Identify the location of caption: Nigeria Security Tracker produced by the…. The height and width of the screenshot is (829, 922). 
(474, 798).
===
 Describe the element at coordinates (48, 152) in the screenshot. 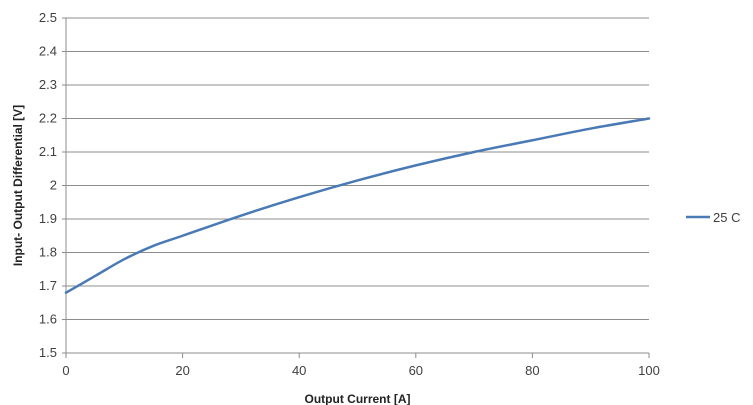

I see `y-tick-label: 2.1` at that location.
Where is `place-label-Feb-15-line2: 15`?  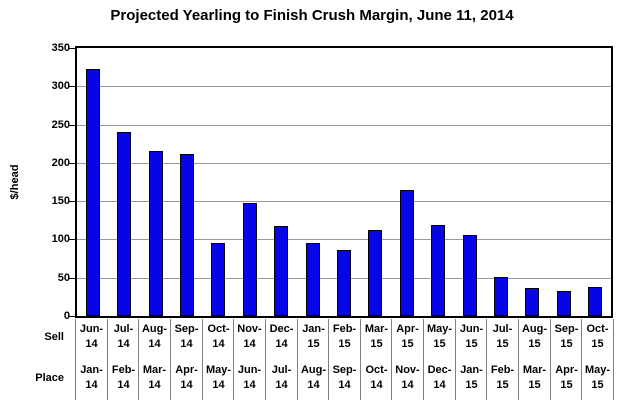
===
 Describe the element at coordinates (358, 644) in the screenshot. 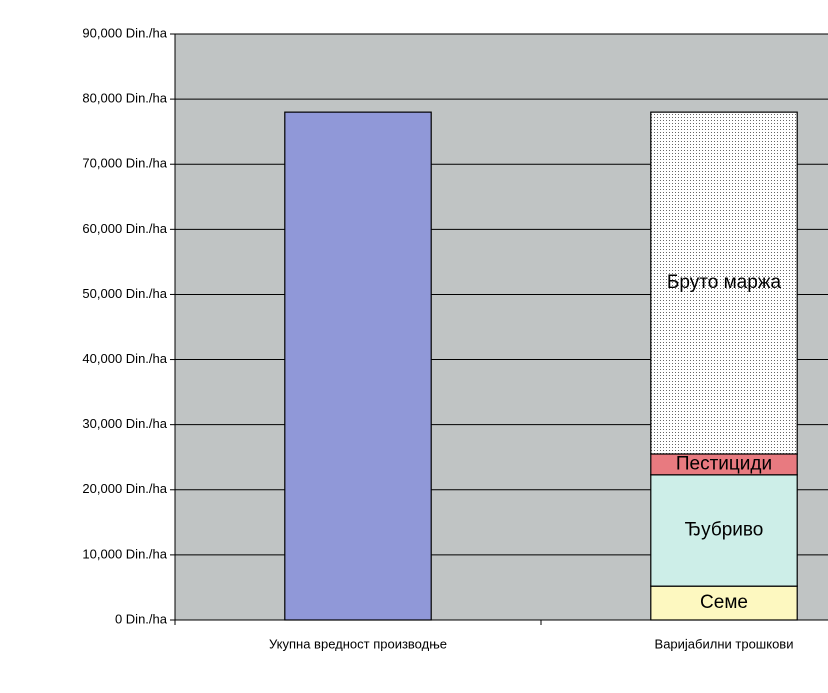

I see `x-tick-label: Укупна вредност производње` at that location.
===
Return the items from the line with "Identify the location" to the line with "(474, 798).", reproducing each line without any change.

### [Solution to the problem]
Identify the location of caption: Nigeria Security Tracker produced by the…. The height and width of the screenshot is (829, 922). 
(474, 798).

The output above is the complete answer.